One of the most common forms of duplicate content I come across is the development, test or stage site being indexed by the search engines.
This can be an issue not only due to having two versions of your site being live, but also that traffic can then be driven to your development site via the Serps, where the general public can then see your rough draft of the site as well as the live version.
This could also result in links being attracted back to the test site rather than the live site.
Having your test version of the site available to search engines and users poses the risk of content being live, which has not yet passed compliance or been approved by your legal team.
So how can you prevent this happening? Block the search engines spiders from the start, there are three methods you can utilise for achieving this,
- Use password protection on the stage site, which requires user authentication. The spiders cannot access pages which require a login user name and password.

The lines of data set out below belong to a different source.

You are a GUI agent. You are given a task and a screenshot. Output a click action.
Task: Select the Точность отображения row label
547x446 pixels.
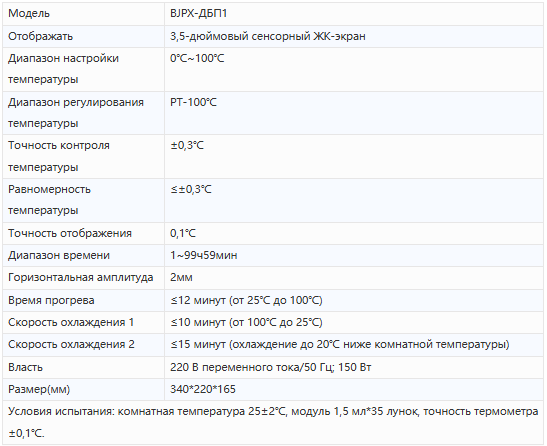point(70,233)
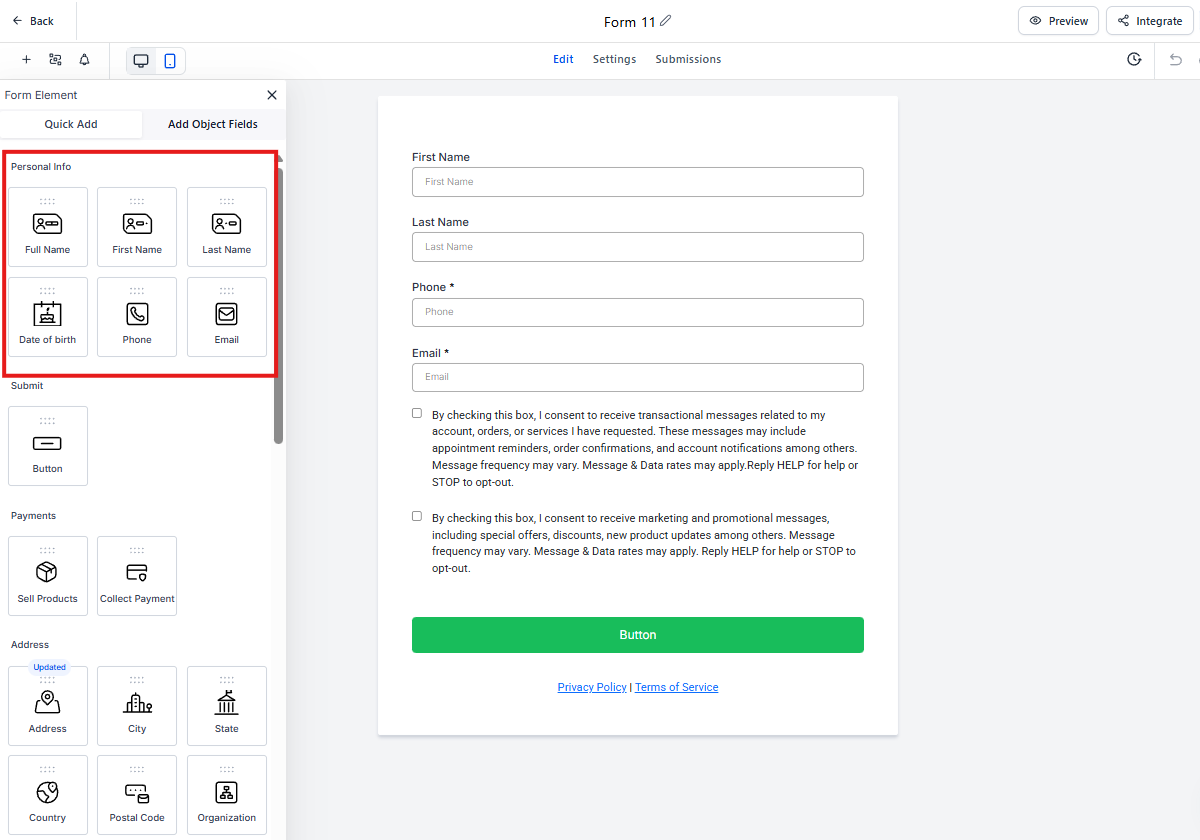Viewport: 1200px width, 840px height.
Task: Click the Preview button
Action: coord(1058,21)
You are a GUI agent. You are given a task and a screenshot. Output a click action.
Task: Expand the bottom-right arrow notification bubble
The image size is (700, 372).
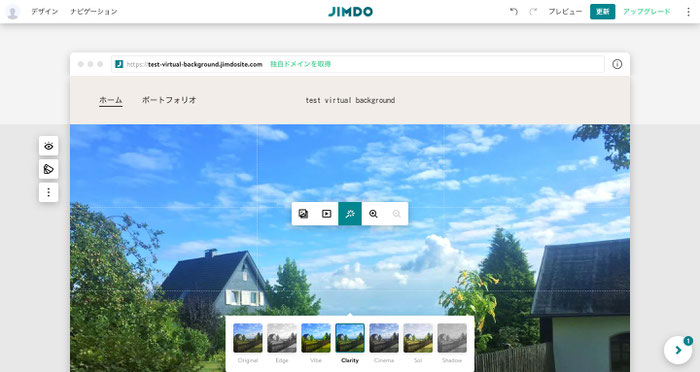tap(678, 350)
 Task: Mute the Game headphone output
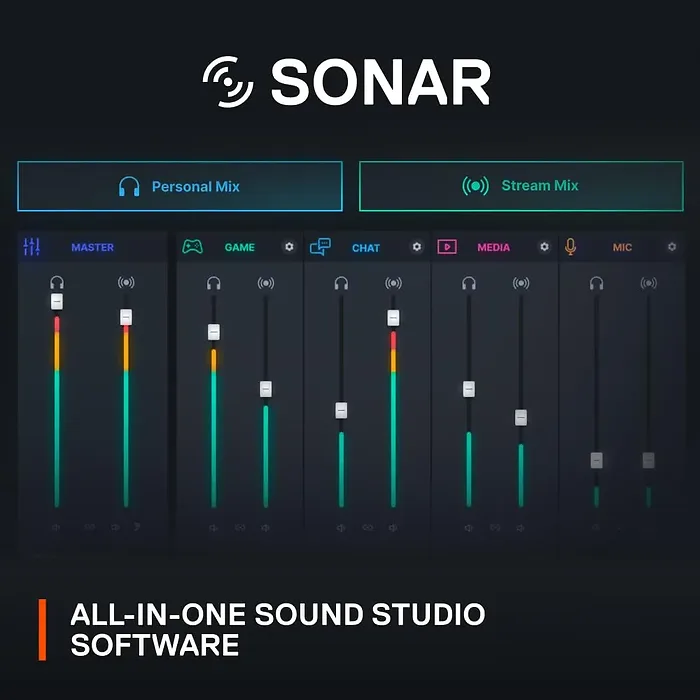pos(213,527)
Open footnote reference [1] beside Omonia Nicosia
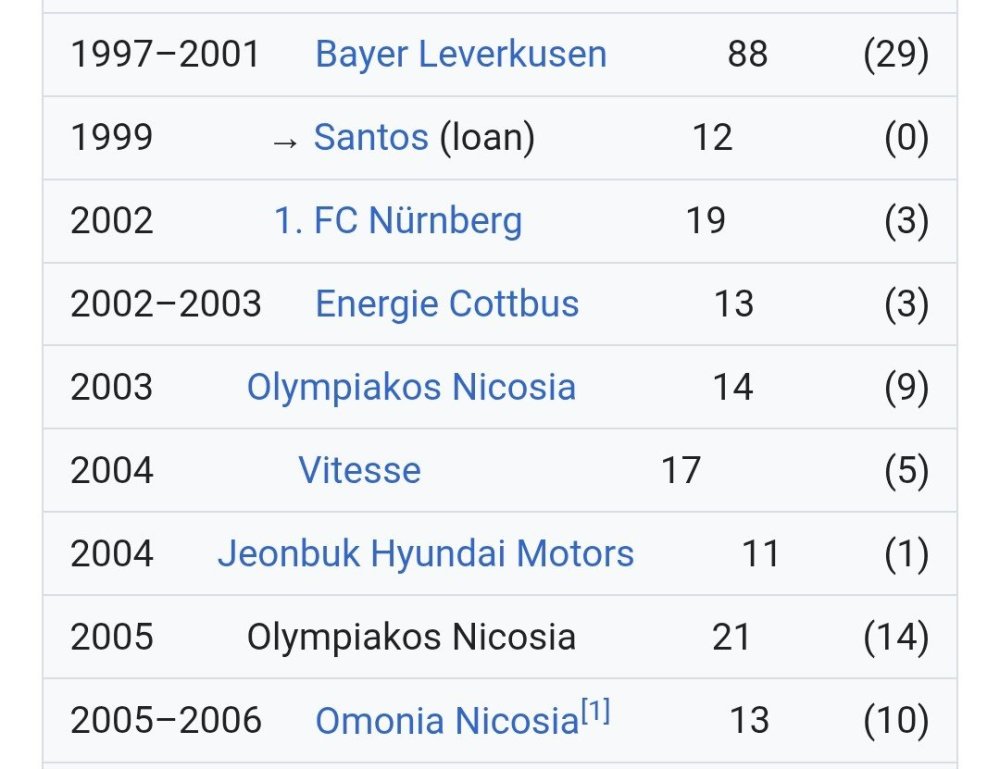This screenshot has width=1000, height=769. [595, 710]
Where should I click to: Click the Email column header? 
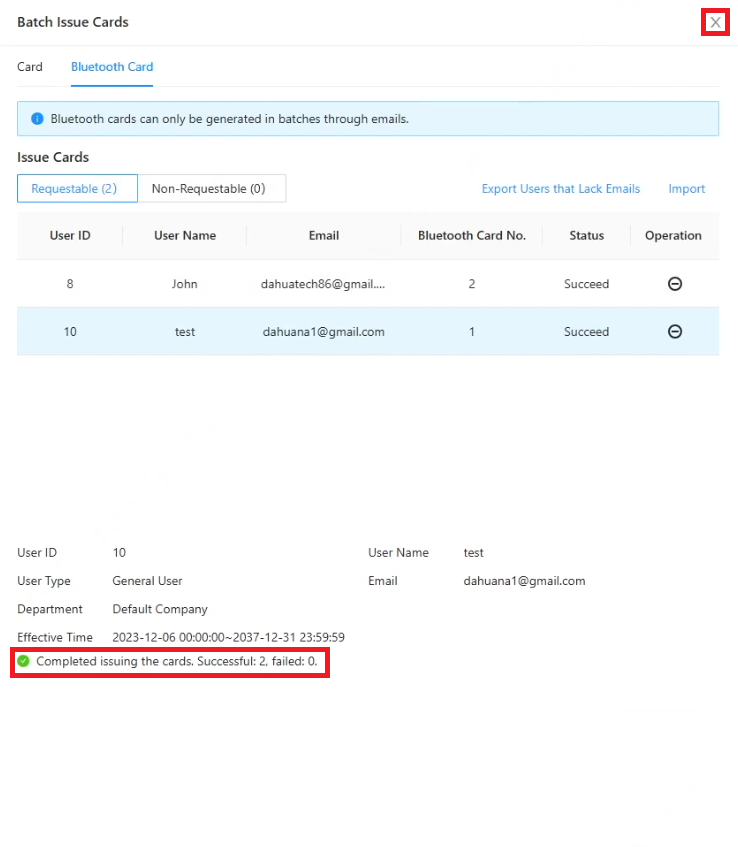click(x=324, y=236)
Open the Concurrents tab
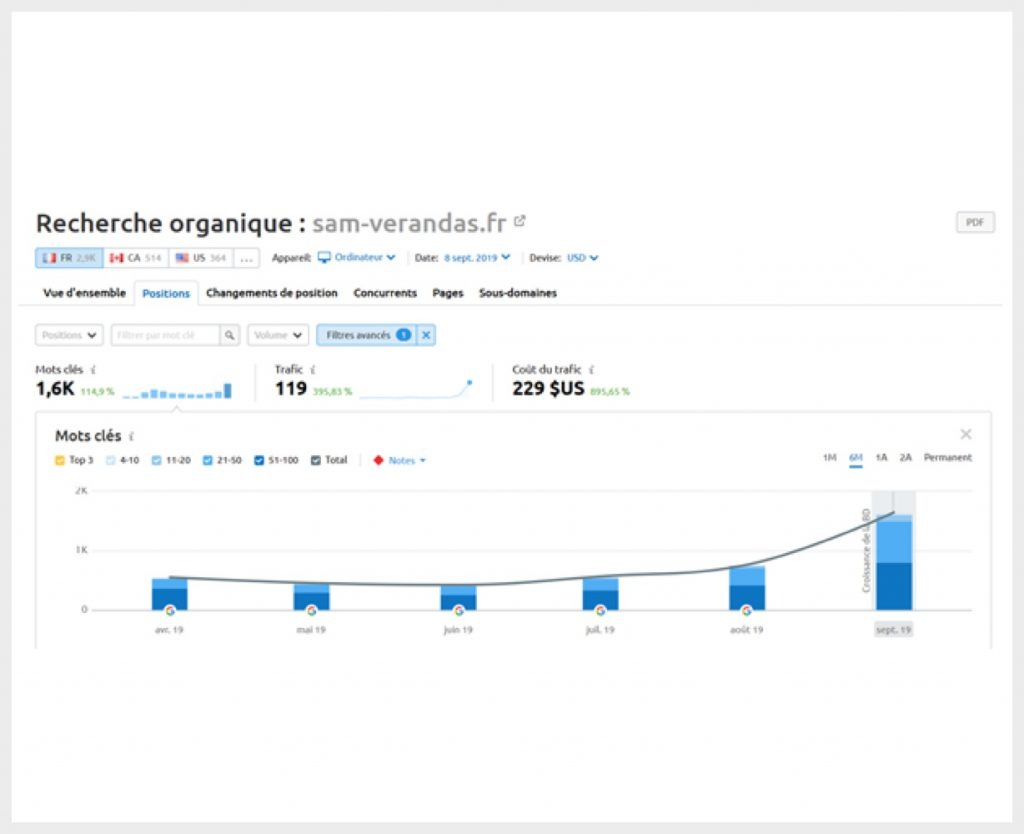1024x834 pixels. click(x=385, y=293)
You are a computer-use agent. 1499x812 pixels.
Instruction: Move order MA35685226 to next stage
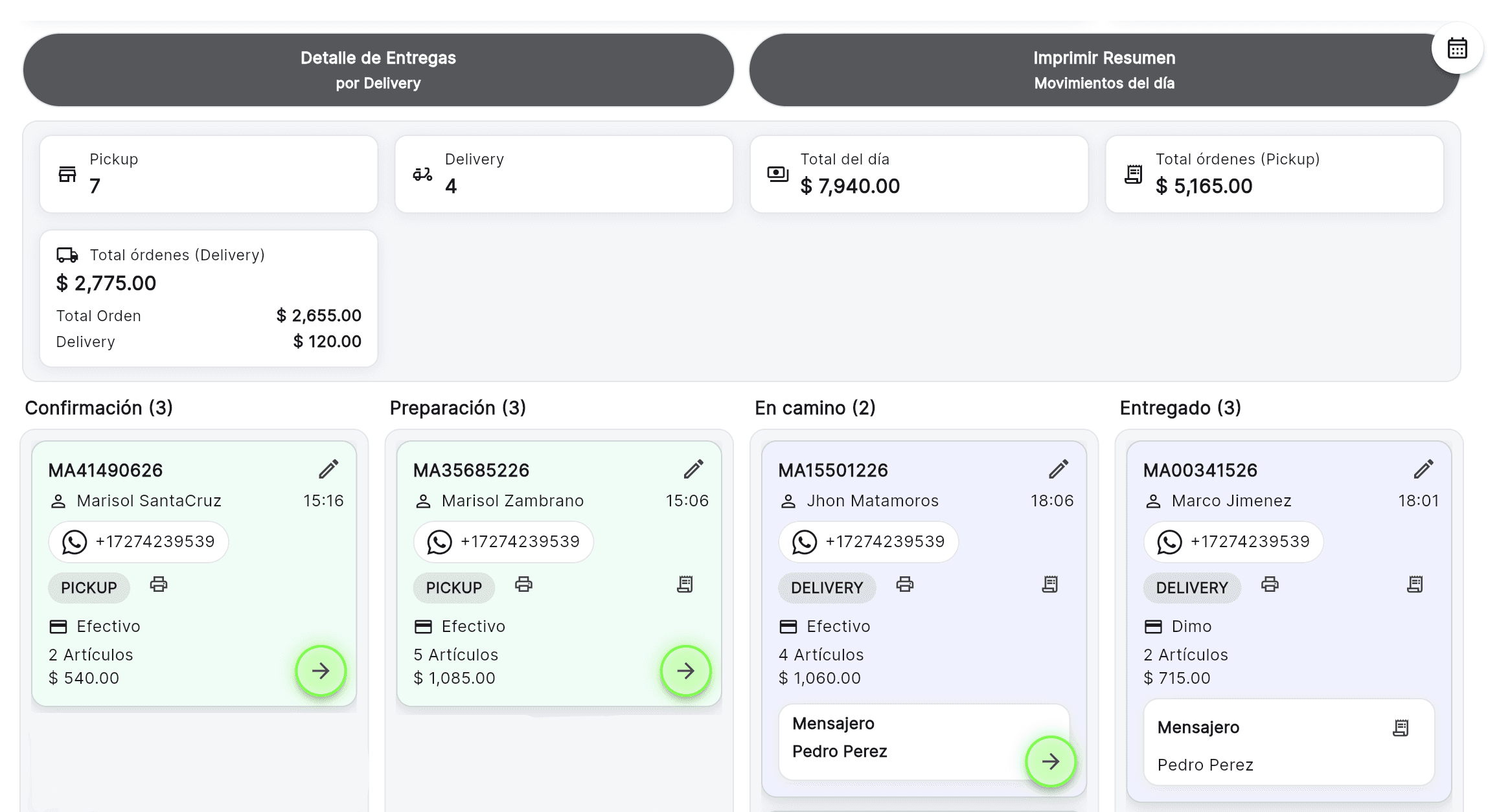685,671
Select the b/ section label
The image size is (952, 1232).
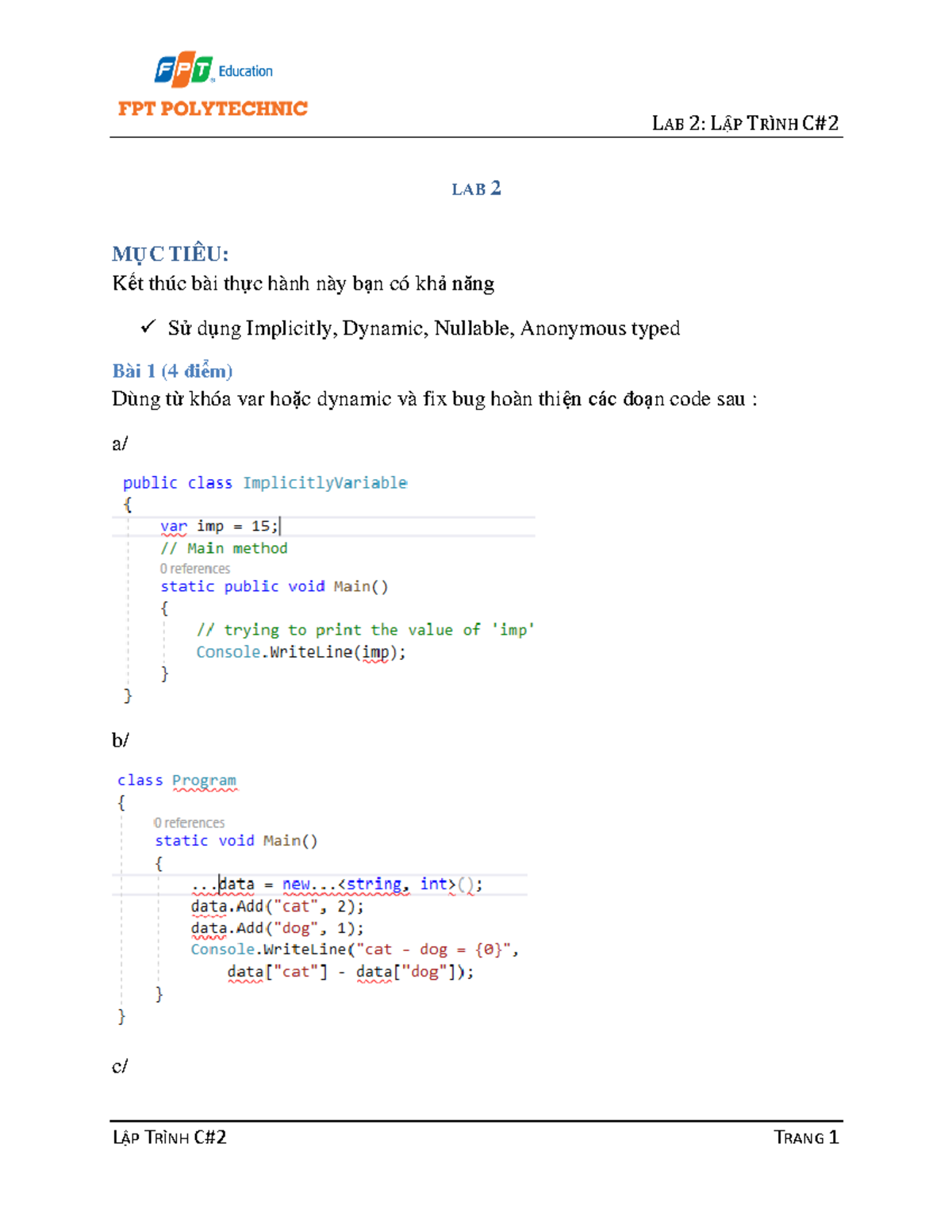[119, 740]
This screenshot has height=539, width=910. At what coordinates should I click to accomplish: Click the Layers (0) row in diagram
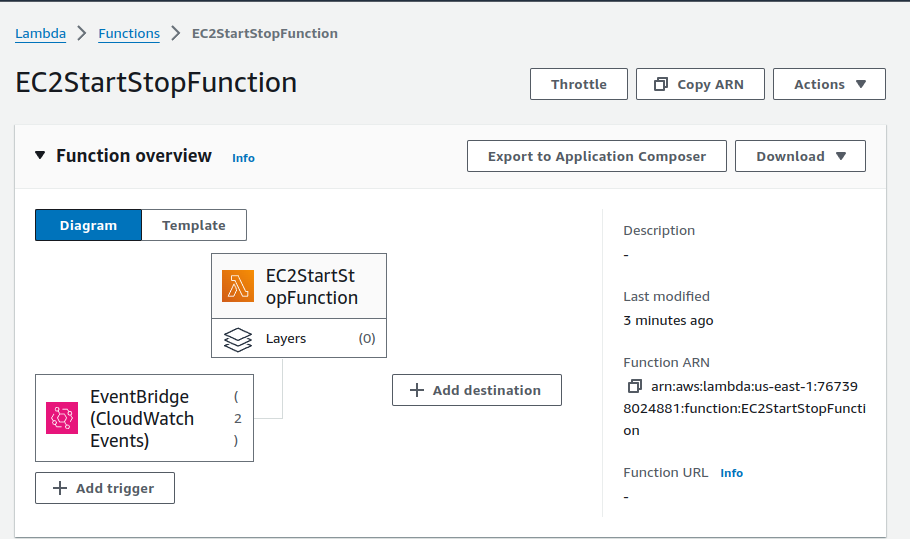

- Use a robots.txt file which will disallow all spiders from indexing the test content.
- Use a noindex,nofollow in the test platform meta code.
If you use methods 2 and 3 remember not to carry this over to the live site, or you will prevent your new site from being indexed.
What if my test site is already indexed?
Make the above changes to the test site first to prevent any future indexing
Using webmaster tools account (if you have one setup for all the major engines) will allow you remove the content from the search results using the URL removal tool.
If the test site is no longer live Google will empty the cached test site pages and replace them with the live site in time, as it indexes the live content.